--- START OF Reading passage ---

CLU

We believe it is helpful to associate two structures with a program: its logical structure and its physical structure.

- Barbara Liskov, Programming with Abstract Data Types (1974)

Abstract Data Type: a class of abstract objects which are entirely characterized by the operations available on those objects.

Figure 1: Erlang Maps, Under the Surface

Atlas: Flexible Software Composition Using Protocols

Quinn Wilton / @wilton_quinn / quinnwilton.com / SYNOPSYS

Let's go back in time a year...

Introducing Atlas!

  • A unified reporting dashboard for a disparate set of security scanners

  • Each scanner...

    • Was deployed as a separate web service

    • Operated in different domains (web apps, APIs, etc)

    • Required new APIs to expose the data we needed

Development Goals

  • Close the feedback loop between building new remote APIs and frontend code that depends on them

  • Quickly iterate on frontend development with extensive generation of mock data

  • Simplify local development by building fully-functional mocks of the remote services

defmodule Twitter do
  @callback get_by_username(username :: String.t) :: %Twitter.User{}
  @callback followers_for(username :: String.t) :: [%Twitter.User{}]
end

defmodule TwitterMock do
  @behaviour Twitter

  def get_by_username("josevalim") do
    %Twitter.User{
      username: "josevalim"
    }
  end
  
  def followers_for("josevalim") do
    # return literally everyone
  end
end

Mocks and explicit contracts

defmodule Twitter do
  @callback register(username :: String.t()) :: :ok | :already_taken
  @callback get_by_username(username :: String.t) :: %Twitter.User{}
end

assert nil == TwitterMock.get_by_username("quinn")
assert :ok == TwitterMock.register("quinn")
assert %Twitter.User{username: "quinn"} = TwitterMock.get_by_username("quinn")

** (MatchError) no match of right hand side value: nil

Stateful behaviours?

  1. Modify the behaviour to take a reference to some sort of non-global mutable state, like a PID
  2. Access shared global state, using a named process, ETS table, or persistent term
defprotocol Twitter do
  def register(twitter, username)
  def get_by_username(twitter, username)
end

defmodule Twitter.InMemory do
  defstruct [:pid]
  
  def new(opts \\ []) do
    {:ok, pid} = start_link(opts)
    %__MODULE__{pid: pid}
  end
  
  def start_link(opts \\ []) do
    Agent.start_link(fn -> %{} end)
  end
  
  defimpl Twitter do
    def register(%{pid: pid}, username) do
      Agent.get_and_update(pid, fn
        %{^username => _user} = state ->
          {:already_taken, state}
        
        state ->
          {:ok, Map.put(state, username, %Twitter.User{username: username})}
      end)
    end
    
    def get_by_username(%{pid: pid}, username) do
      Agent.get(pid, &Map.get(&1, username))

--- END OF Reading passage ---
--- START OF Dataset records ---

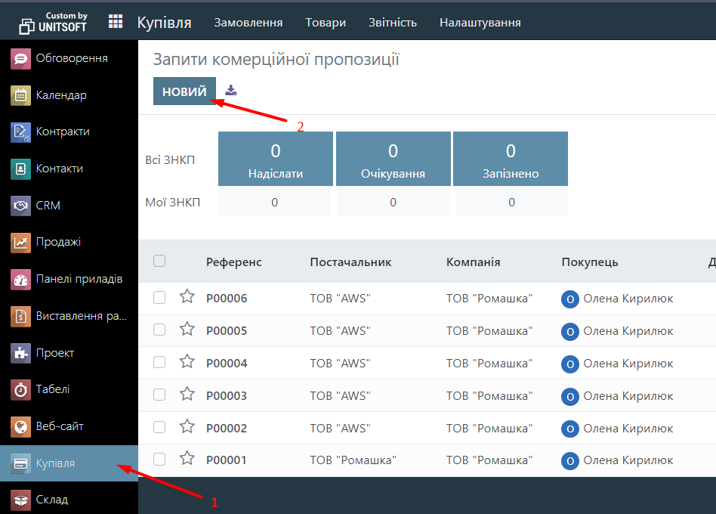Viewport: 716px width, 514px height.
Task: Open the Звітність menu item
Action: [393, 23]
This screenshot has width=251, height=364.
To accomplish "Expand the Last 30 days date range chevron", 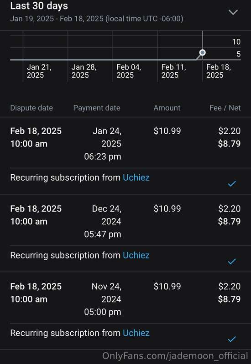I will coord(233,12).
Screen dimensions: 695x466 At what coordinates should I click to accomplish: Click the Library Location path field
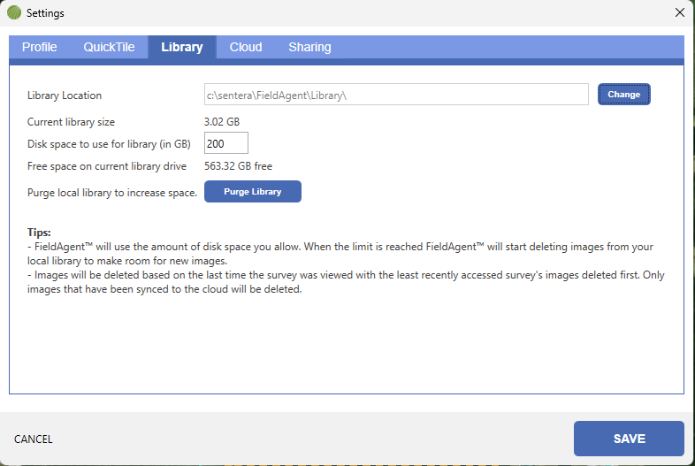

--- END OF Dataset records ---

■ Problems to work on ■
a - Answer these from the Atlas talk, one line each:
(i) How was each security scanner deployed?
(ii) What error follows the three assertions against TwitterMock?
(iii) Which function does start_link in Twitter.InMemory call?
b - Pick up the Atlas talk after its final line of code, close the open definitions, and carry on in the same slide-and-code style.

■ Task responses ■
a -
(i) As a separate web service.
(ii) ** (MatchError) no match of right hand side value: nil
(iii) Agent.start_link, with a function that returns an empty map.

b -
    end
  end
end

Once more, with ad-hoc polymorphism

iex(1)> twitter = Twitter.InMemory.new
%Twitter.InMemory{pid: #PID<0.282.0>}
iex(2)> Twitter.get_by_username(twitter, "quinn")
nil
iex(3)> Twitter.register(twitter, "quinn")
:ok
iex(4)> Twitter.get_by_username(twitter, "quinn")
%Twitter.User{username: "quinn"}

Once more, with ad-hoc polymorphism

  • Can build frontends that depend on APIs that don't exist yet

  • simplify development by not requiring those services to be running

  • enable exploration of the domain model without leaving Elixir

  • take advantage of extensive mock data generation

Norm

  • Library for specifying, validating, and generating data

  • Given a data specification, Norm automatically infers:

    • Conformers, for validation

    • Generators, for property testing

Data Specification

id = spec(is_integer() and (&(&1 > 0)))

name =
  with_gen(
    spec(is_binary()),
    StreamData.string(:alphanumeric, min_length: 5, max_length: 15)
  )

product_schema =
  schema(%{
    id: id,
    name: name
  })

Data Validation

iex> conform!(%{id: 5, name: "GRiSP 2"}, selection(product_schema))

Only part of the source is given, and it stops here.